Revise the data below by changing each "Screen dimensions" to "Display size", leaving everything else as it is.

Item coordinate data:
## START
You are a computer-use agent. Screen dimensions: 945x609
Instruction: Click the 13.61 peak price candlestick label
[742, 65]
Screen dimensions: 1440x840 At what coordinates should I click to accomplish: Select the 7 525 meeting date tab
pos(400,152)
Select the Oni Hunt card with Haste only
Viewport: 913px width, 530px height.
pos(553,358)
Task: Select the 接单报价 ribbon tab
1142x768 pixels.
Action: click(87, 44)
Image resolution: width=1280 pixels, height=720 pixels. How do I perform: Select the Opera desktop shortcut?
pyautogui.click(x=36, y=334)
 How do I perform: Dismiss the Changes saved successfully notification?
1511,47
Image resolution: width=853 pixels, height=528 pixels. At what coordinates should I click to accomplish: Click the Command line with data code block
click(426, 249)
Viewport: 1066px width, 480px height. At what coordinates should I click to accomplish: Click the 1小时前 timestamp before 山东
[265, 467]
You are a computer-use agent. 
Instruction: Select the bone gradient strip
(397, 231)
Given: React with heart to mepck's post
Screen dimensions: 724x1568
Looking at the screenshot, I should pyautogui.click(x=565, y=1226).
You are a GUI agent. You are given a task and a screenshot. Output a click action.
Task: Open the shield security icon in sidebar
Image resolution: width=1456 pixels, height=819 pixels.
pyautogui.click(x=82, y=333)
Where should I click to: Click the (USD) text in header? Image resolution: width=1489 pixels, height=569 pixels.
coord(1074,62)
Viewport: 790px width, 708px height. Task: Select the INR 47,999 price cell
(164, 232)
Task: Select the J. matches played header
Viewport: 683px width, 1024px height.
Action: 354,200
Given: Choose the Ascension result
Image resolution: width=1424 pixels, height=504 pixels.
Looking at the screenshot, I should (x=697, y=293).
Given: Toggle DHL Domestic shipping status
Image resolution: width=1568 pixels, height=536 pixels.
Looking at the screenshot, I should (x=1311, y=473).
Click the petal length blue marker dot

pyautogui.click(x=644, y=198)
## END
## Solved problem
You are a computer-use agent. Display size: 945x609
Instruction: Click the 13.61 peak price candlestick label
[742, 65]
Display size: 1440x840 At what coordinates should I click to accomplish: Select the 7 525 meeting date tab
pos(400,152)
Select the Oni Hunt card with Haste only
Viewport: 913px width, 530px height.
pos(553,358)
Task: Select the 接单报价 ribbon tab
1142x768 pixels.
Action: click(87, 44)
Image resolution: width=1280 pixels, height=720 pixels. How do I perform: Select the Opera desktop shortcut?
pyautogui.click(x=36, y=334)
 How do I perform: Dismiss the Changes saved successfully notification?
1511,47
Image resolution: width=853 pixels, height=528 pixels. At what coordinates should I click to accomplish: Click the Command line with data code block
click(426, 249)
Viewport: 1066px width, 480px height. At what coordinates should I click to accomplish: Click the 1小时前 timestamp before 山东
[265, 467]
You are a computer-use agent. 
Instruction: Select the bone gradient strip
(397, 231)
Given: React with heart to mepck's post
Display size: 724x1568
Looking at the screenshot, I should pyautogui.click(x=565, y=1226).
You are a GUI agent. You are given a task and a screenshot. Output a click action.
Task: Open the shield security icon in sidebar
Image resolution: width=1456 pixels, height=819 pixels.
pyautogui.click(x=82, y=333)
Where should I click to: Click the (USD) text in header? Image resolution: width=1489 pixels, height=569 pixels.
coord(1074,62)
Viewport: 790px width, 708px height. Task: Select the INR 47,999 price cell
(164, 232)
Task: Select the J. matches played header
Viewport: 683px width, 1024px height.
Action: 354,200
Given: Choose the Ascension result
Image resolution: width=1424 pixels, height=504 pixels.
Looking at the screenshot, I should (x=697, y=293).
Given: Toggle DHL Domestic shipping status
Image resolution: width=1568 pixels, height=536 pixels.
Looking at the screenshot, I should (x=1311, y=473).
Click the petal length blue marker dot

pyautogui.click(x=644, y=198)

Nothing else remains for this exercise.